“The Sacrament and Spiritual Growth,” Ensign, December 2015, 50–51
The Sacrament and Spiritual Growth
From “The Sacramental Covenant,” Improvement Era, Oct. 1919, 1025–32; punctuation and capitalization standardized.
The one thing that would make for the safety of every man and woman would be to appear at the sacrament table every Sabbath day.
Our Father in Heaven has provided that, not only once but frequently, we shall meet together to renew our pledge, our covenant, and our agreement to keep His commandments and to take upon us [the Savior’s] name again. I have always looked upon this blessed privilege as the means of spiritual growth, and there is none other quite so fruitful in the achievement of that end as the partaking, worthily, of the sacrament of the Lord’s Supper. We eat food to stimulate our physical bodies. Without the partaking of food, we would become weak and sickly and fail physically. It is just as necessary, for our spiritual body, that we should partake of this sacrament and by it obtain spiritual food for our souls. …
Spiritually Hungry
We must come, however, to the sacrament table hungry. If we should repair to a banquet where the finest of earth’s providing may be had, without hunger, without appetite, the food would not be tempting, nor do us any good. If we repair to the sacrament table, we must come hungering and thirsting for righteousness, for spiritual growth.
How can we have spiritual hunger? Who is there among us that does not wound his spirit by word, thought, or deed from Sabbath to Sabbath? We do things for which we are sorry and desire to be forgiven, or we have erred against someone and given injury. If there is a feeling in our hearts that we are sorry for what we have done, if there is a feeling in our souls that we would like to be forgiven, then the method to obtain forgiveness is not through rebaptism; it is not to make confession to man, but it is to repent of our sins, to go to those against whom we have sinned or transgressed and obtain their forgiveness and then repair to the sacrament table where, if we have sincerely repented and put ourselves in proper condition, we shall be forgiven, and spiritual healing will come to our souls. It will really enter into our being. You have felt it. I am a witness that there is a spirit attending the administration of the sacrament that warms the soul from head to foot; you feel the wounds of the spirit being healed, and the load is lifted. Comfort and happiness come to the soul that is worthy and truly desirous of partaking of this spiritual food. …
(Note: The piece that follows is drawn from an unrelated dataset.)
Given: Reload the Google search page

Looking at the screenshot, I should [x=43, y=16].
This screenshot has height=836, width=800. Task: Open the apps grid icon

Self-Reflection and Safety
We want every Latter-day Saint to come to the sacrament table because it is the place for self-investigation, for self-inspection, where we may learn to rectify our course and to make right our own lives, bringing them into harmony with the teachings of the Church and with our brethren and sisters. It is the place where we become our own judges.
… No man goes away from this Church and becomes an apostate in a week, nor in a month. It is a slow process. The one thing that would make for the safety of every man and woman would be to appear at the sacrament table every Sabbath day. We would not get very far away in one week—not so far away that, by the process of self-investigation, we could not rectify the wrongs we may have done. … The road to the sacrament table is the path of safety for Latter-day Saints. …
Preparing to Enter the Divine Presence
I know, my brethren and sisters, that no man or woman shall ever come to stand in the presence of our Father in Heaven, nor be associated with the Lord Jesus Christ, who does not spiritually grow. Without spiritual growth we shall not be prepared to enter into the divine presence. I need the sacrament. I need to renew my covenant every week. I need the blessing that comes with and through it. …
Go to the sacrament table. Ah, that is a blessed privilege that I now rejoice in, and I would be ashamed, I know, … to stand in [the Savior’s] presence and try to offer any apology or any excuse for not having kept His commandments and honored Him by bearing witness, before the Father and before men, that I believe in Him, and that I take upon me His blessed name, and that I live by and through Him spiritually. …
Brethren and sisters, let us go unto Him in His appointed hour. Let us take our children with us and through our faithfulness find all the blessings attendant upon this sacred observance of this holy ordinance—ours in time and in eternity.